Really beautiful, glad she's thriving!


----------



## sandypaws (Aug 8, 2012)

She's awfully cute and definitely Kodi's sister. Glad you and Pam won't be without a puppy in the house this winter. Just think of how lonely you would be
Recently, we've had a thread about fading colors in the Havanese. Do these dogs with black heads ever change to silver or do they retain their black coloring? Also, have any of your all black puppies stayed that black? Just curious.


----------



## Tom King (Aug 2, 2006)

We have had some extreme partis silver where the black was, but never one out of Razzle. Hers always stay black. We haven't had color testing done on the girls, but results are pretty obvious for puppies born before the DNA testing became available.

We have had quite a number of puppies to stay black.


----------



## sandypaws (Aug 8, 2012)

Thanks for the info, Tom. Hope you and Pam enjoy your new little one.


----------



## whimsy (Apr 3, 2010)

beautiful little pup!


----------



## Becky Chittenden (Feb 4, 2009)

She's really cute. More than half of my born black dogs have stayed black and all three of the black partis did. My 1st Havanese silvered but none of her puppies did. It is interesting.


----------



## krandall (Jun 11, 2009)

They sure do look alike! Here's a photo of Kodi at about the same age:


----------



## marlowe'sgirl (Jun 17, 2010)

They could almost be identical twins!!


----------



## sandypaws (Aug 8, 2012)

Wow, even the patch on their backs is in the same place. How neat is that!


----------



## The Laughing Magpie (Aug 20, 2009)

Cute action picture.


----------



## gertchie (Jan 28, 2012)

Wow! What a beauty and crazy how much she looks like Kodi! It sure seems like you kept the perfect pup


----------



## Tom King (Aug 2, 2006)

You could set a clock by her. Every morning since the time changed, she wakes up, and asks politely to get up, at 7:22. We put her in a big expen in the room next to our bedroom when she wakes up. Then I get dressed and let the rest of the dogs out. She can see where I'm getting dressed. The past two mornings she barked while I was getting dressed. This morning she just watched wagging her tail until Pam picked her up to take her in the house. As is typical, she loves knowing what the routine is. She jumps into her crate when it's time for bed now and waits quietly for us to get ready and get in bed.
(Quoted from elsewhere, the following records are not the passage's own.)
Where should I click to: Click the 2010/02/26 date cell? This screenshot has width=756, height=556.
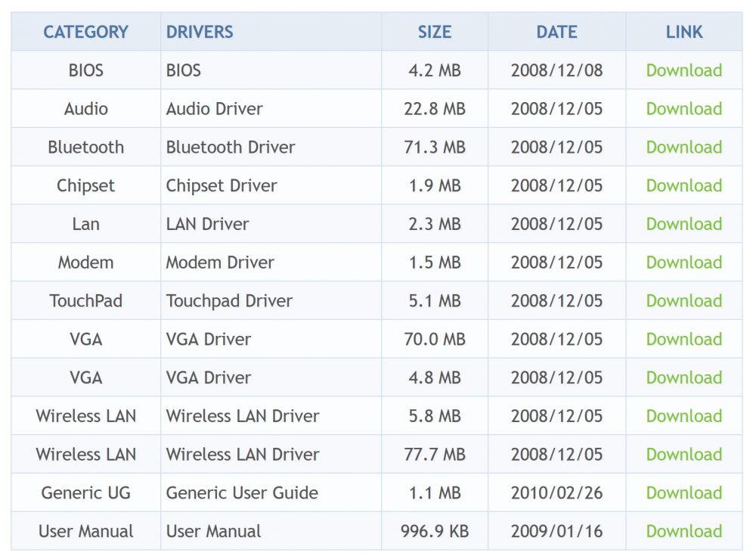pos(556,493)
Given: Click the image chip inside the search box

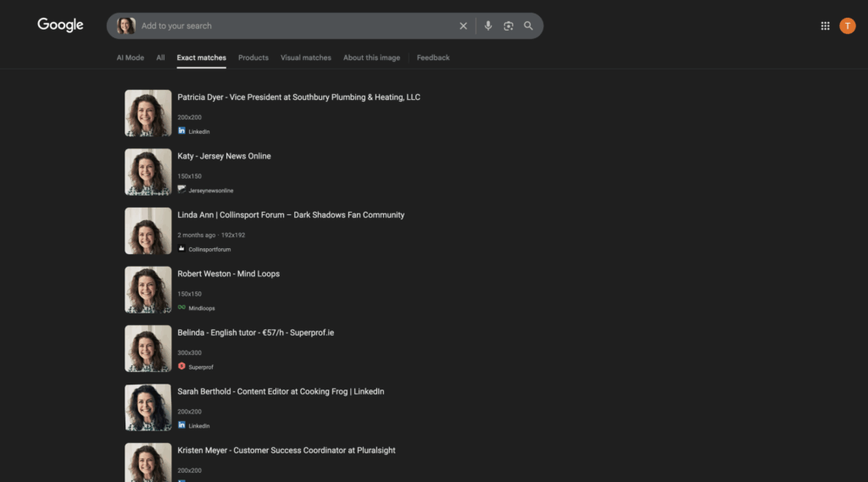Looking at the screenshot, I should 126,26.
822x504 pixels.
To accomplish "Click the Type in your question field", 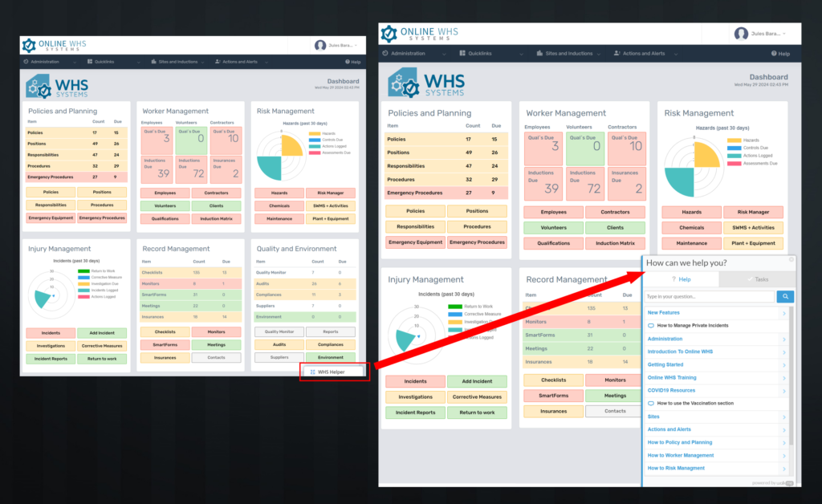I will click(x=709, y=296).
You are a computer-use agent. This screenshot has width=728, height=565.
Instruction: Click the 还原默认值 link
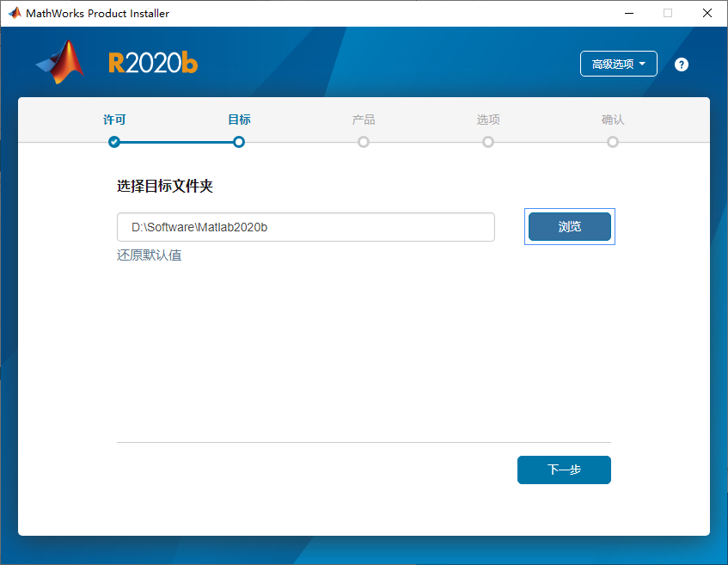[149, 255]
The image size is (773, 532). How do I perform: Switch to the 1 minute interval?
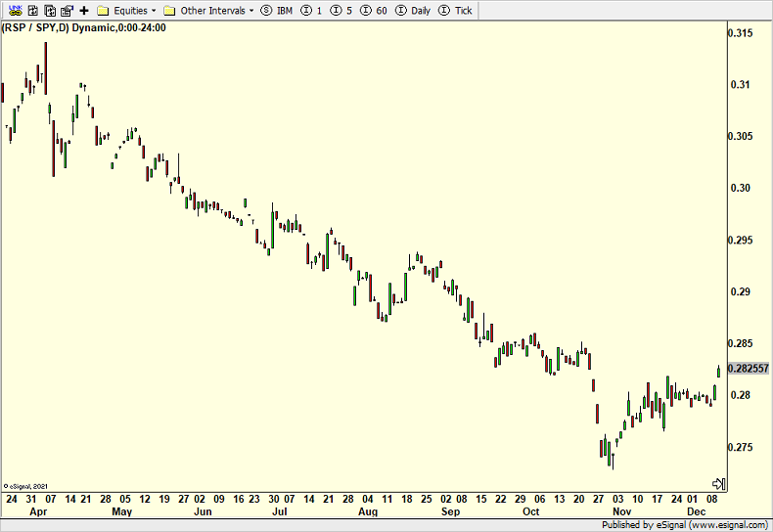pos(311,11)
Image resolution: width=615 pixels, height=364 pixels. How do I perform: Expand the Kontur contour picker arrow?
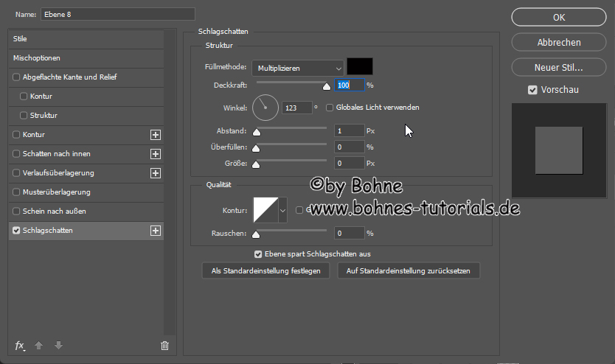[282, 211]
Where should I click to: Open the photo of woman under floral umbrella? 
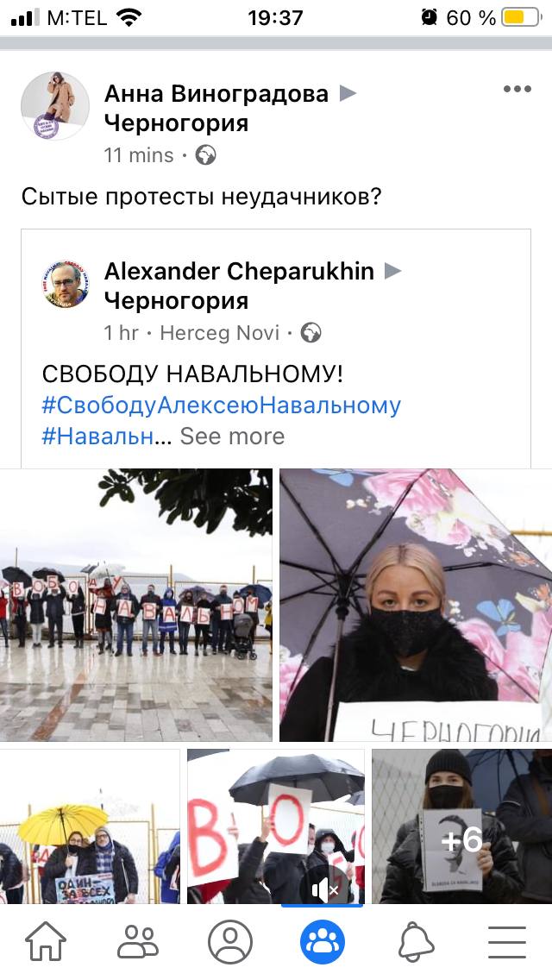pos(416,605)
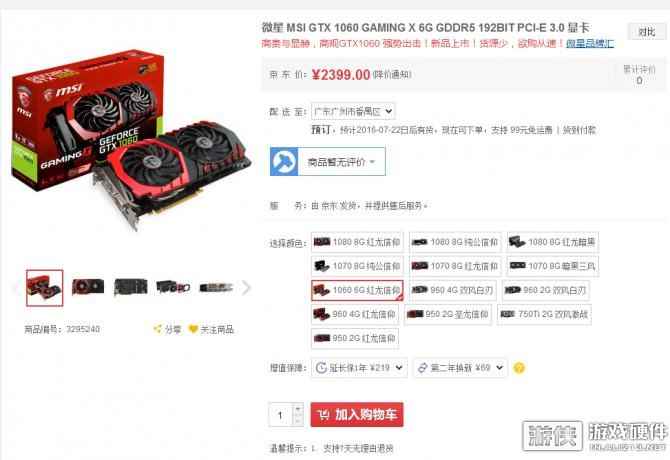Open the MSI brand collection link
The height and width of the screenshot is (460, 670).
click(590, 43)
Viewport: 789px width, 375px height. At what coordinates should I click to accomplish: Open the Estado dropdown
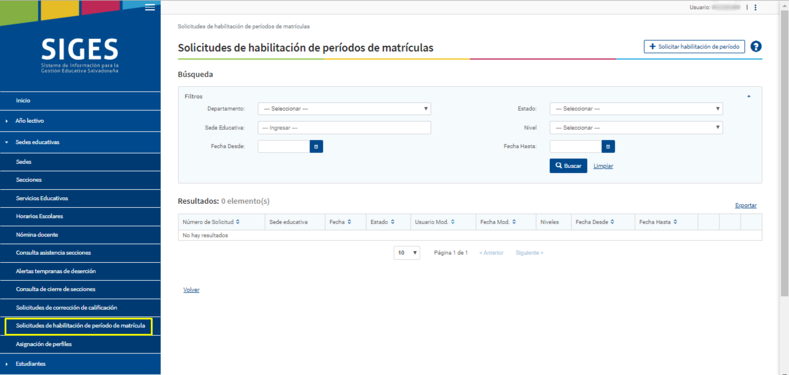[636, 109]

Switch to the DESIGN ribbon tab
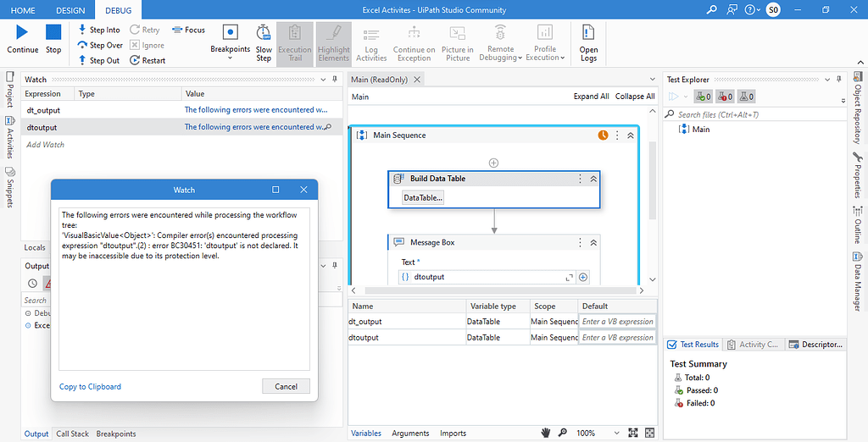[70, 10]
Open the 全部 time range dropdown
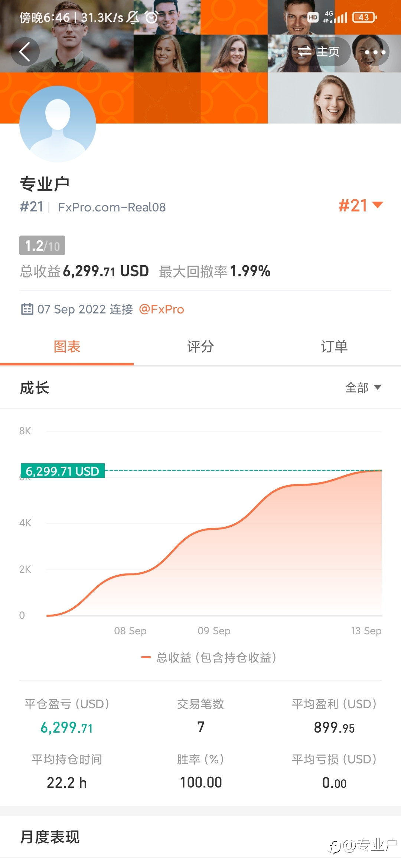This screenshot has height=868, width=401. (363, 388)
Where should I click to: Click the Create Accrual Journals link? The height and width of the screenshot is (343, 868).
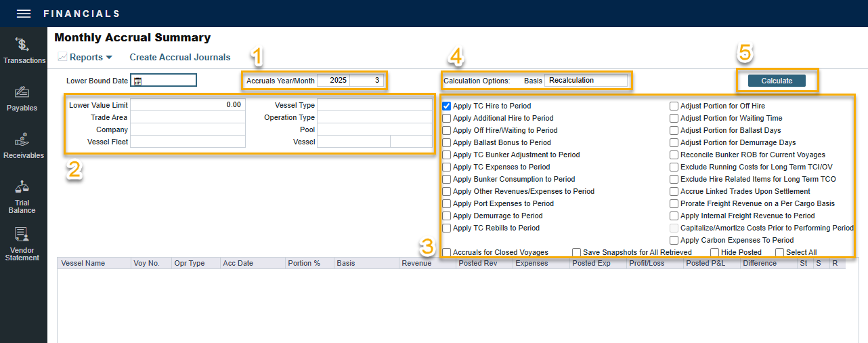tap(180, 58)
The only little difference in hers and Kodi's coloring is that she is a Black and Tan. She has the little tan eyebrows, but they are tiny, and you have to almost look for them.


----------



## lise (Sep 1, 2006)

love her name! She is a beauty for sure.


----------



## Beau's mom (Oct 6, 2011)

Tom King;454006. Then I get dressed and let the rest of the dogs out. She can see where I'm getting dressed. The past two mornings she barked while I was getting dressed. This morning she just watched wagging her tail until Pam [U said:


> picked her up to take her in the house[/U].


_Uh, Tom, why does it sound like you are getting dressed outside?_


----------



## Carefulove (Mar 20, 2009)

Wow, she sure looks like a pretty girl!!! Will you be able to breed her to Brio? since they are first cousins?



Beau's mom said:


> _Uh, Tom, why does it sound like you are getting dressed outside?_


He is an outdoors man! ound:


----------



## irnfit (Nov 21, 2006)

Very nice girl, Tom.


----------



## The Fussy Puppy Gang (May 21, 2007)

She's beautiful and really does look like Kodi's doppleganger!


----------



## Tom King (Aug 2, 2006)

Carefulove said:


> Wow, she sure looks like a pretty girl!!! Will you be able to breed her to Brio? since they are first cousins?
> 
> They're both too young to even start their health testing yet, so we haven't even figured COI's. She has to be 2 before she will be bred, have met all our criteria, and pass all her health testing. We do bring in outside blood every so often.


----------



## Tom King (Aug 2, 2006)

Beau's mom said:


> _Uh, Tom, why does it sound like you are getting dressed outside?_


I lay my clothes out so I can get dressed quickly in the morning to let all the dogs out of their crates in the dogroom. It's all inside, but where I dress is in view of the room beside our bedroom where there is a big puppy expen. It's just habit from when we have a litter of puppies out there. I can distract them while I'm dressing, so Pam can clean the boxes up without them jumping all in the mess in the litter boxes. It can be a mad scramble here in the mornings sometimes. Since all the other puppies have left, it's much more simple, and not in such a big hurry.


----------



## sandypaws (Aug 8, 2012)

Sounds like you have her well trained and at such a young age. That's why getting one of the Starborn puppies is such a great thing. You certainly give them a god start in life.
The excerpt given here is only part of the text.